Oui au revenu de base!

photorbiLe peuple suisse votera prochainement sur le revenu de base inconditionnel. Cette conception, fondamentale, permettra de tendre vers une société plus juste et plus équilibrée. A l’instar de certains pays, la Suisse est face à son histoire.

Bien que non suffisant en matière de transformation fondamental de la société, le revenu de base universel est néanmoins nécessaire à celle-ci en raison des différents processus en cours :

1. Saturation du marché du travail

Arrêtons l’hypocrisie : Le marché du travail est à l’heure actuelle saturé. Face à l’évolution technologique, l’autonomisation et la hausse démographique, celui-ci se contractera encore et toujours ces prochaines années. Il en résultera un taux de chômage de plus en plus important. Or, le sentiment d’individualisation et de culpabilisation des travailleurs sans emploi s’en verra renforcé, pris dans l’engrenage de la précarité et de la machine à broyer.

2. Démantèlement des assurances sociales

Les assurances sociales subissent des attaques récurrentes de la part de différents milieux, aussi bien au niveau fédéral que cantonal. Cloisonnées en raison de leur évolution historique, basées notamment sur deux principes désuets (possibilité d’une société de pleine emploi/structures familiales traditionnelles), celles-ci font de surcroît les frais d’un démantèlement récurrent. Pour exemple et ce même au niveau cantonal, le Conseil d’Etat neuchâtelois, à majorité socialiste, a ainsi diminué les normes d’aides sociales, les mesures d’aides aux chômeurs en fin de droit et a augmenté le nombre global de pénalités. Face à la hausse irrémédiable du nombre de chômeurs, ces tendances de démantèlement s’accentueront au nom de leur besoin de financement.

3. Complexité du système social : sources d’endettement

La complexité du système social suisse et cantonale rend particulièrement difficile l’octroi de prestations. Pour exemple, les prestations complémentaires AVS ne sont pas automatiques. Pour certaines aides (AI, subsides LAMal, bourses d’étude,…), les délais peuvent atteindre 4 à 24 mois, générant par là même des risques d’endettement, de contentieux et de poursuites conséquents.

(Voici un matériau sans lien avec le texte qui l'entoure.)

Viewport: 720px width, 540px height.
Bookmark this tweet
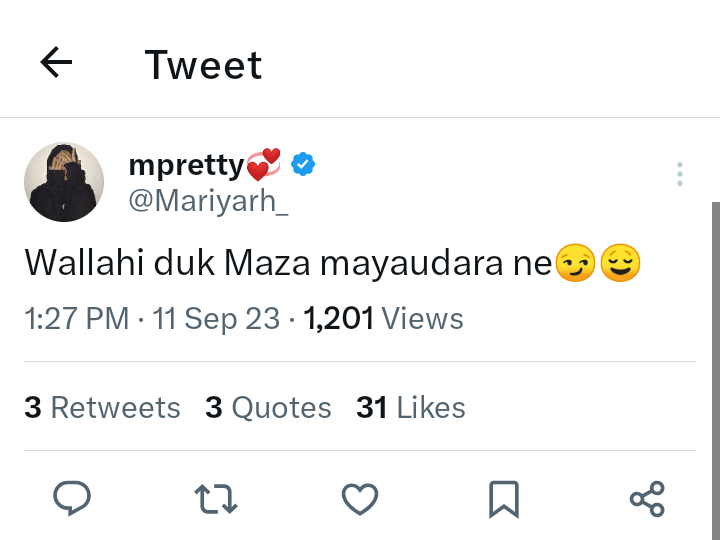point(503,497)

4. Financiarisation du système
Depuis le début des années deux mille, les taux de profits supplantent l’accumulation de richesse. Durant la seconde moitié du 20ème siècle, les risques au sein des entreprises étaient portés par les actionnaires (marges de profit, dividendes,…) et les travailleurs (masse salariale). Or, depuis une vingtaine d’année, les risques sont désormais principalement portés par les seconds (contraction de la masse salariale, afin d’assurer le maintien des taux de profit couplé à des produits dérivés inhérent à la financiarisation du système). Les disparités sociales ne cessent dès lors d’augmenter.

En conclusion, garantissant une assise financière stable aux individus et une simplification des procédures, le revenu de base inconditionnel permettra à chacun de vivre dignement. Il repositionnera les rapports entre employeurs et employés en renforçant la partie faible du contrat de travail [les travailleurs]. Il obligera à une meilleure répartition du temps de travail et des richesses globales. Bref, le RBI permettra en définitive de libérer les potentialités et de réorienter la production, tournée vers un développement équilibré de la société.

Ensemble, votons OUI au revenu de base!